**Problem to solve**
Put the entries from the line with "Click the Level Taruhan 3 label" up to and including the line with "Action: click(21, 42)" into a two-column CSV with the header instruction,click_target and one row per entry. Place each entry's text and its answer in their own quoted fields, replace line breaks with spaces, and omit the pictures.
[Start of Records to use]
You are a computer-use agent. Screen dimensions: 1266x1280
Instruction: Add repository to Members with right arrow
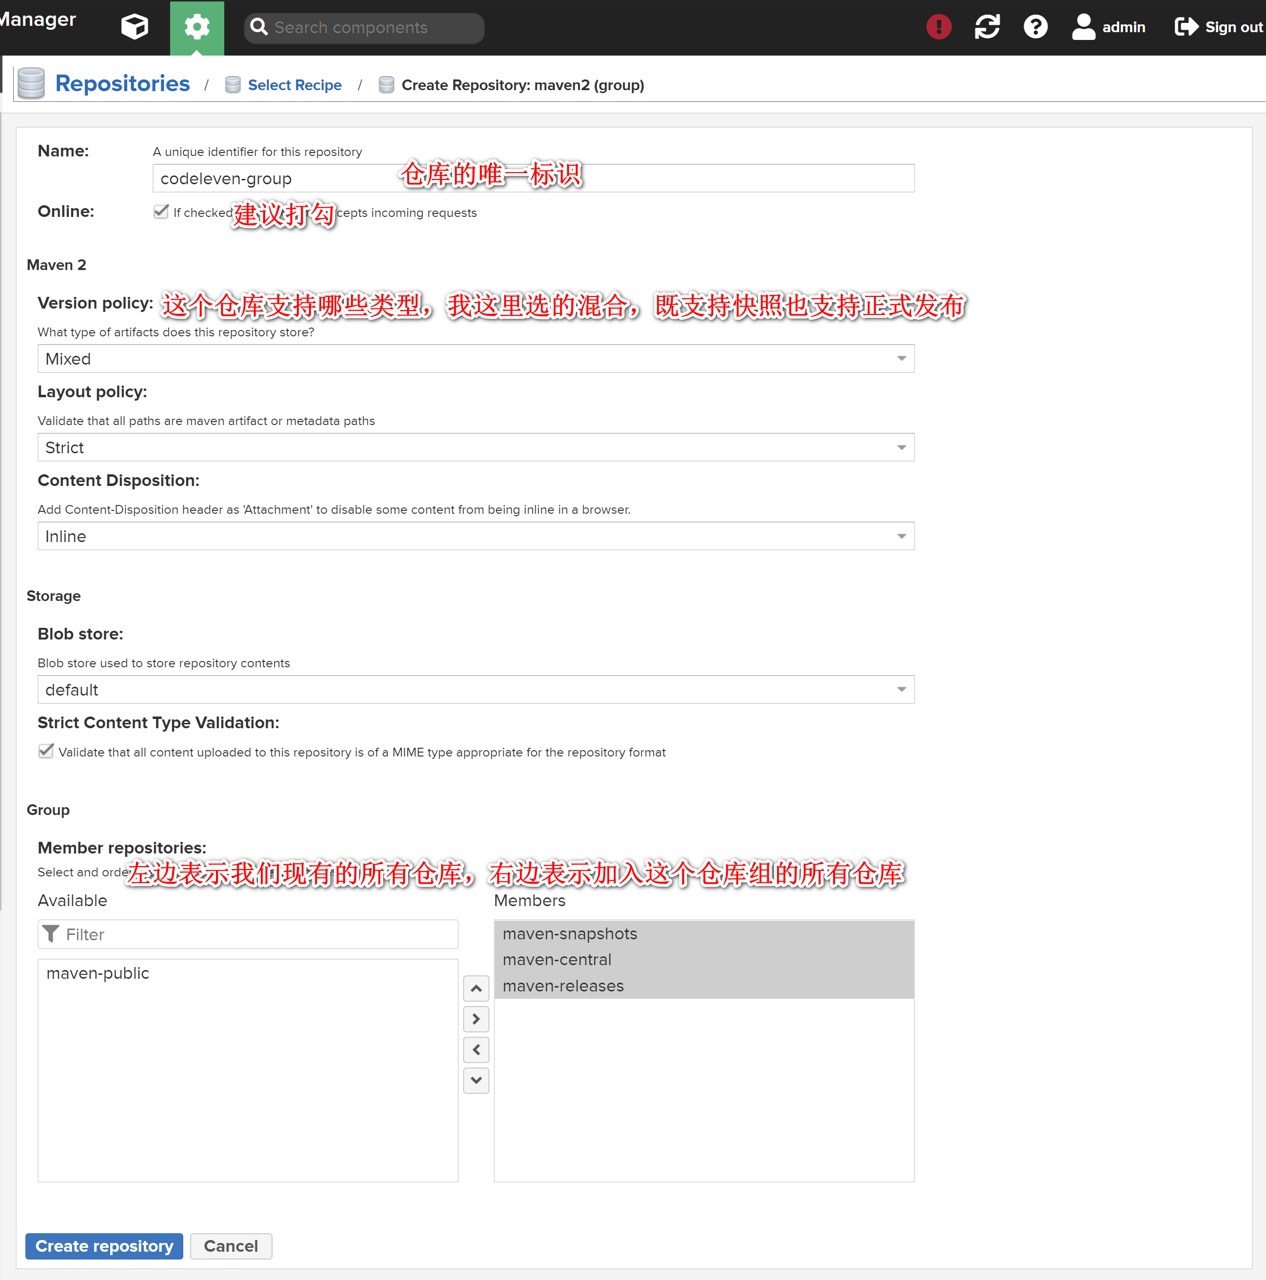point(476,1019)

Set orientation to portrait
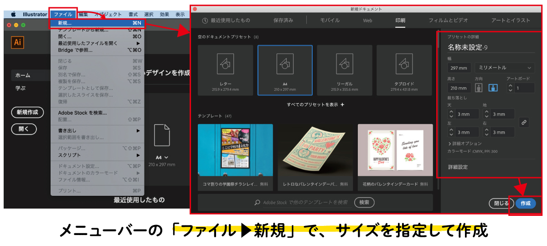[x=479, y=88]
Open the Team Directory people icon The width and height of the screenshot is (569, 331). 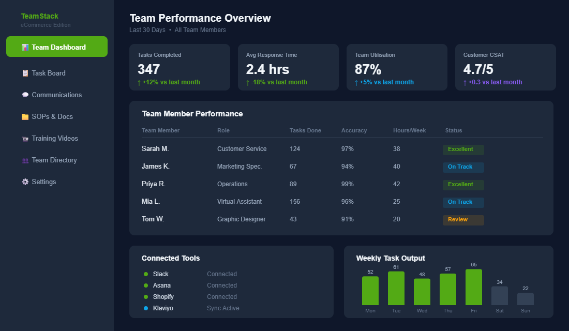24,160
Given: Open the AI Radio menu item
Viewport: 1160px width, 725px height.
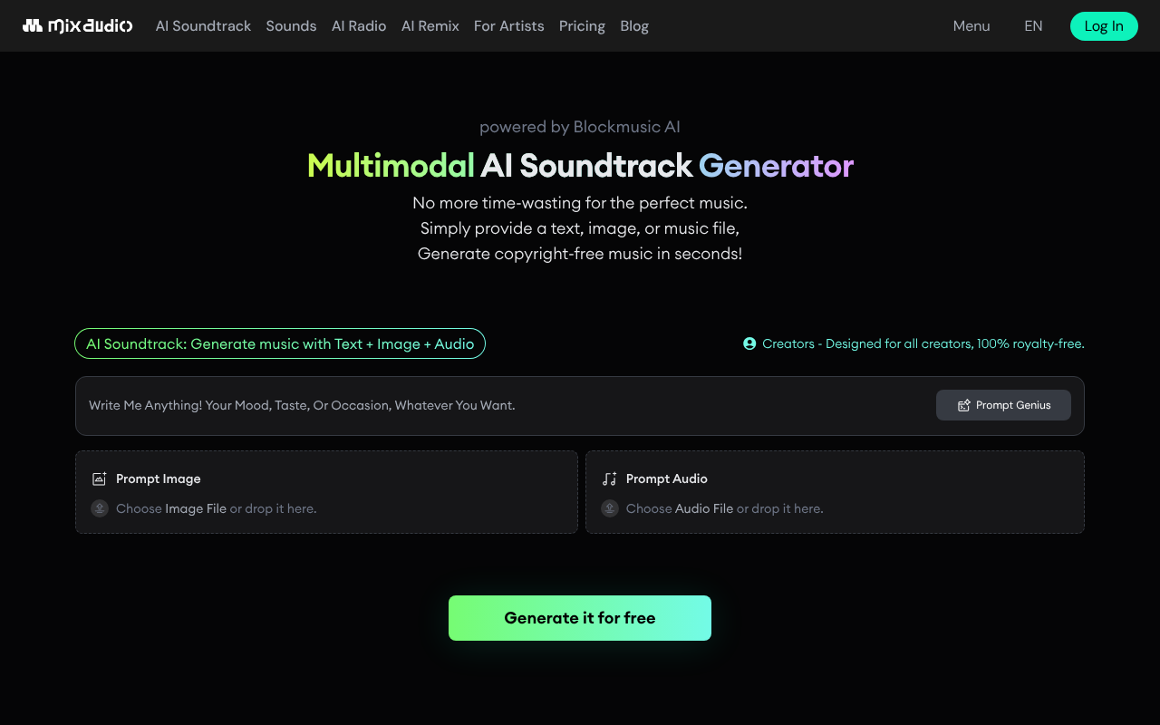Looking at the screenshot, I should pos(359,25).
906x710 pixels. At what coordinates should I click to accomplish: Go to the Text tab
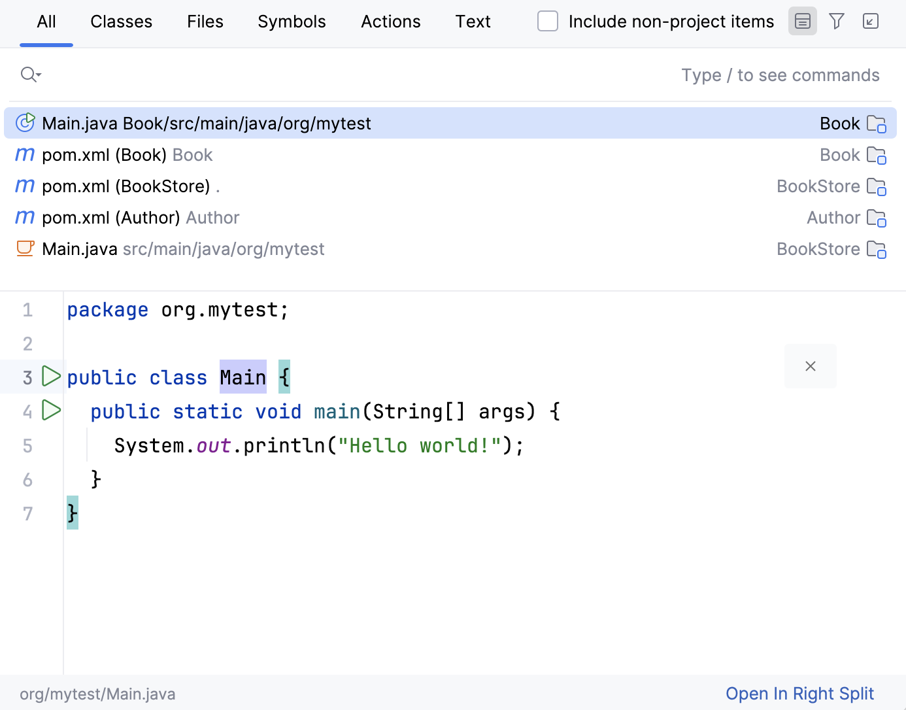click(x=473, y=22)
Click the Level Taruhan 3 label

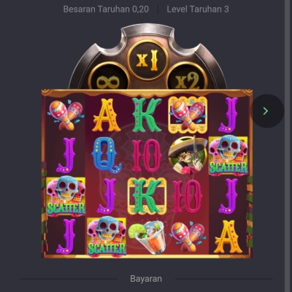(x=198, y=9)
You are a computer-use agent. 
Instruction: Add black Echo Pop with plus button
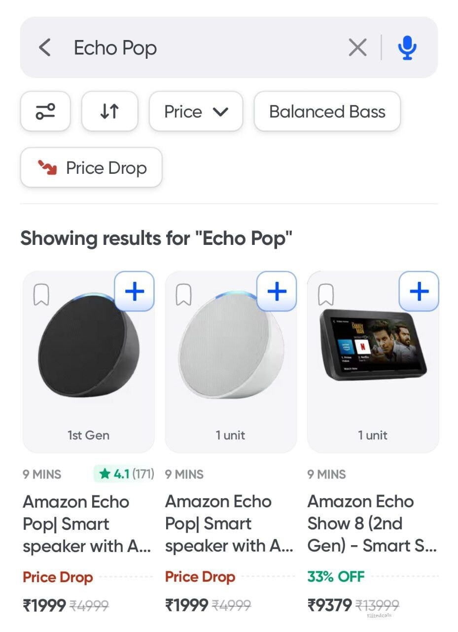pyautogui.click(x=135, y=292)
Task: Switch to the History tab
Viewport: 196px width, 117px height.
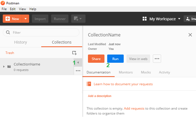Action: click(21, 42)
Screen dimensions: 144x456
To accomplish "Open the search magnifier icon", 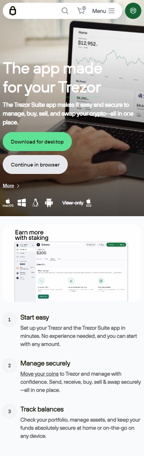I will [65, 11].
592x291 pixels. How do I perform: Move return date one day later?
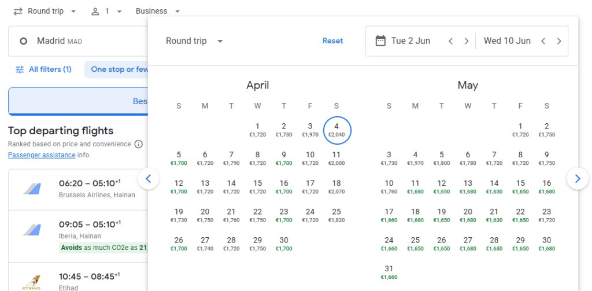559,41
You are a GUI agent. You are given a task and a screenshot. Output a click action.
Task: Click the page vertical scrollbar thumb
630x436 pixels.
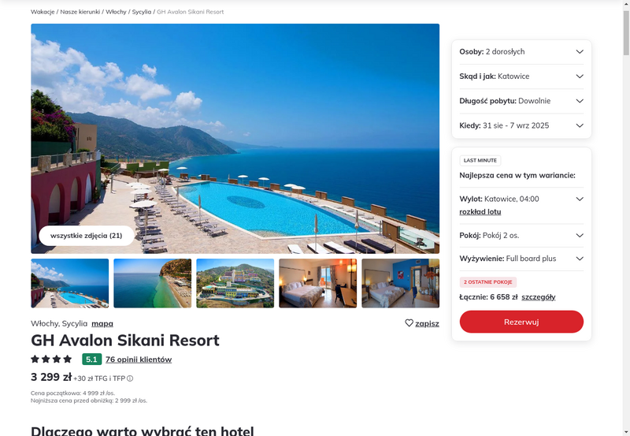click(x=626, y=33)
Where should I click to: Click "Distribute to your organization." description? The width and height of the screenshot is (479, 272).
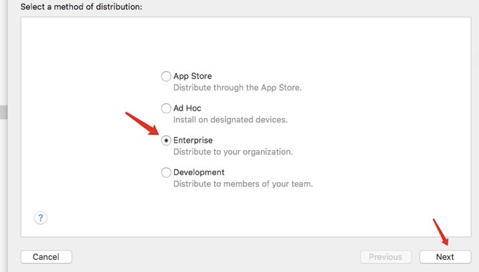point(233,152)
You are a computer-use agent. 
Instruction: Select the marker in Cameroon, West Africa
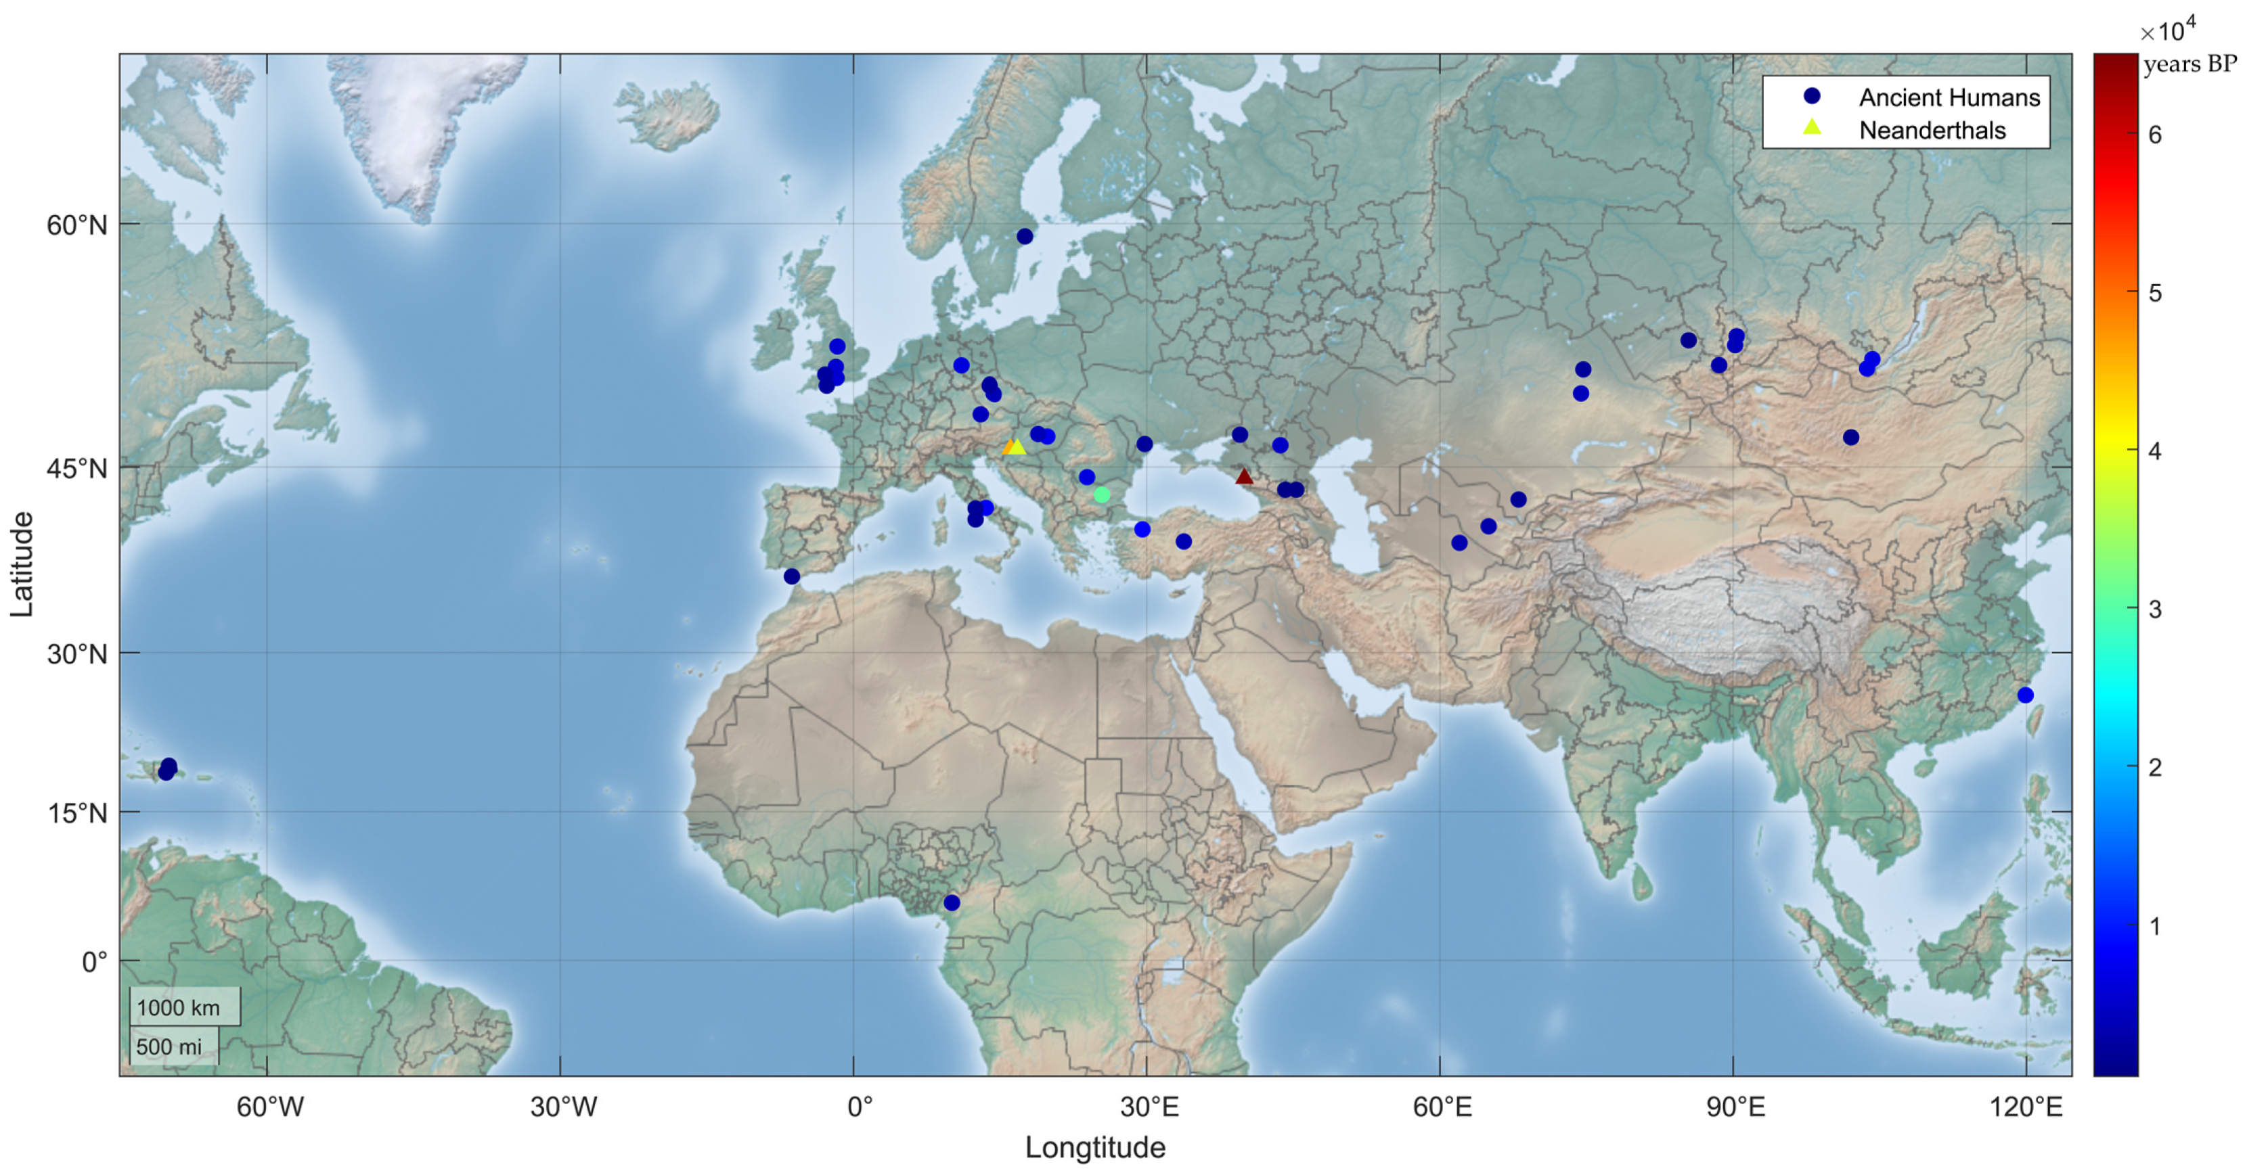(952, 902)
[End of Records to use]
**Result of the task**
instruction,click_target
"Click the Level Taruhan 3 label","(x=198, y=9)"
"You are a computer-use agent. Instruction: Add black Echo Pop with plus button","pyautogui.click(x=135, y=292)"
"Task: Switch to the History tab Viewport: 196px width, 117px height.","Action: click(21, 42)"